● Task statement
Go through the lines below. Copy those with "computer".

● Exercise inputs
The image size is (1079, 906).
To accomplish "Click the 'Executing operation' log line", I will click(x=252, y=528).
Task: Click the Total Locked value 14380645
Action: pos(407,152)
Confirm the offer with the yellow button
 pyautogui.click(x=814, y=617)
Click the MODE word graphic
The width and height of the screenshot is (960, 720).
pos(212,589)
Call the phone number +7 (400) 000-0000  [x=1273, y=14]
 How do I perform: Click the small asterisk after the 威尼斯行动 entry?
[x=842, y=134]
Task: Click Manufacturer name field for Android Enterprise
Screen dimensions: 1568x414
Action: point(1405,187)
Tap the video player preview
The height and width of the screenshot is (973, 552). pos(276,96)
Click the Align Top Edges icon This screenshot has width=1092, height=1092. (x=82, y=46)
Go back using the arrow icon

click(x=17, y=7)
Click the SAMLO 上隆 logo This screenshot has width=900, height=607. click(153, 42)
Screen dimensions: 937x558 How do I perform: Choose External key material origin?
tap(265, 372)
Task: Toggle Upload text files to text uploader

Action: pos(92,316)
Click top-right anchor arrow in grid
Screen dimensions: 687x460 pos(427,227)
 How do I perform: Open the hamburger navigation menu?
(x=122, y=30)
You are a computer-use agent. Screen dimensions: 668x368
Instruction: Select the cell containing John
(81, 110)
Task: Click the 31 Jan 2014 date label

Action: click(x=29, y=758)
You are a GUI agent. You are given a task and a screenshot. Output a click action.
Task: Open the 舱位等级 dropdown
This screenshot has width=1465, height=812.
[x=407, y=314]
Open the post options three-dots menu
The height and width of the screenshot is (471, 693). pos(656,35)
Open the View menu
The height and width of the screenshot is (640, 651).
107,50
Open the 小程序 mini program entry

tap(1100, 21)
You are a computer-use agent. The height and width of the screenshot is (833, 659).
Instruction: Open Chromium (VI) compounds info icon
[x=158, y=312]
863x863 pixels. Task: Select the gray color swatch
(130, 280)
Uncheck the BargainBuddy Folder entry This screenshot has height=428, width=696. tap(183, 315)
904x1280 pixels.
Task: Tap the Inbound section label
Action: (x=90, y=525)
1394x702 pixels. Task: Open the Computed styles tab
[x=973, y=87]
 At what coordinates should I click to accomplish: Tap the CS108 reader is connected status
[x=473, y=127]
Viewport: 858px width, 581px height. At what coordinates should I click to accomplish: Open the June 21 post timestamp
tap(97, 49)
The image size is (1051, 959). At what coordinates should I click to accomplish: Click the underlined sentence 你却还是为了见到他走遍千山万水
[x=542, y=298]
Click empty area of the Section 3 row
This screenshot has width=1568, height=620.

● Result
You are a computer-use agent. Screen dimensions: 668x368
You are a computer-use agent. The height and width of the screenshot is (833, 659).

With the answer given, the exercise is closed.